NICE: draft guidance on asthma

The long-awaited draft joint UK guideline on asthma consigns SABA-alone treatment to the dustbin of history, recommending a simpler approach to management to ensure all patients with asthma receive appropriate preventive therapy

After almost a five-year wait, a draft of joint guidance from NICE, the British Thoracic Society (BTS) and the Scottish Intercollegiate Guidelines Network (SIGN) has been issued for consultation.

Stakeholders have until 5pm on 30 July 2024 to comment on the draft guideline: the final guidance is not expected to be published until 27 November 2024.

New and updated recommendations cover diagnosis, treatment and monitoring of asthma in children and adults. While the recommendations on treatment align the UK guidance more closely with the recently updated Global Initiative for Asthma (GINA) report – for example, clinicians should no longer offer a short-acting beta2 agonist (SABA) without a concomitant prescription for inhaled corticosteroids (ICS), recommendations on diagnosis and monitoring are likely to prove more controversial, and may be difficult to implement in general practice.


Measure the blood eosinophil count or FeNO level in adults with a history suggestive of asthma. Diagnose asthma if the eosinophil count is above the upper end of the laboratory reference range or the FeNO is 50ppb or more.

If neither of these tests confirms a diagnosis, measure bronchodilator reversibility (BDR) with spirometry. Diagnose asthma if reversibility is greater than 12% from baseline, or greater than 10% of predicted normal.

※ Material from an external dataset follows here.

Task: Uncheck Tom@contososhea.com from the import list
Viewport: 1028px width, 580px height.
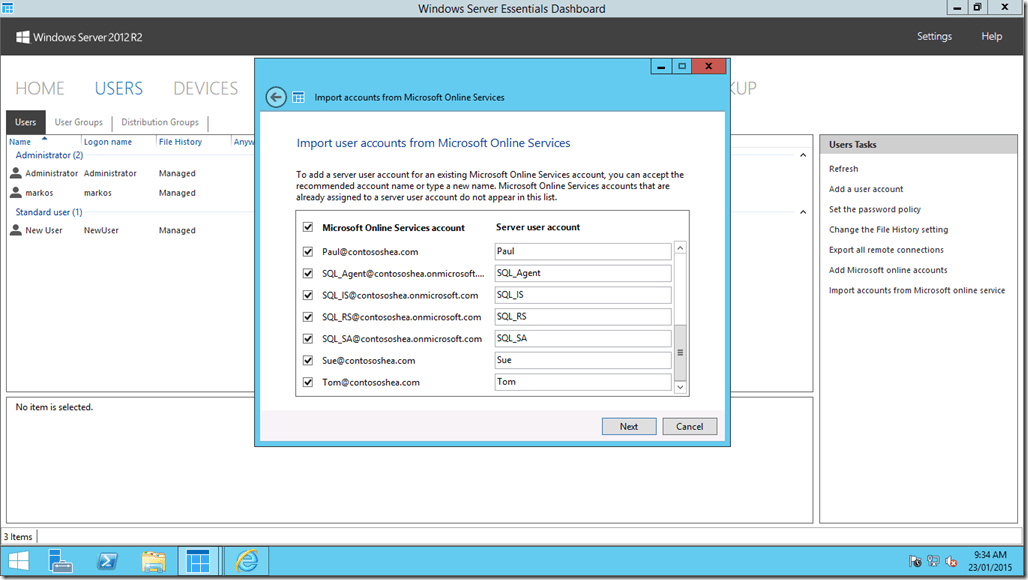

The NICE Guideline Development Committee (GDC) found that a gradual ‘rule-in approach’ was the most cost-effective diagnostic strategy. Measuring eosinophil counts or FeNO are relative cheap and are highly specific, but both needed to be interpreted carefully: a raised eosinophil count can be caused by factors other than asthma, including other allergies, and FeNO can also be affected by other allergic diseases of the airways, and both measurements are altered in smokers. But, used correctly when there is a history suggesting asthma, they are ‘good rule-in tests’.

Spirometry with reversibility is useful as a test of airway function, and therefore complements a first test that confirms atopic disease, so both components of asthma will have been assessed. Ideally, the method of expressing reversibility after bronchodilator should be based on change in z-scores (See Practice Nurse 2023;53(5):11-16, but these are not measured by all spirometry equipment.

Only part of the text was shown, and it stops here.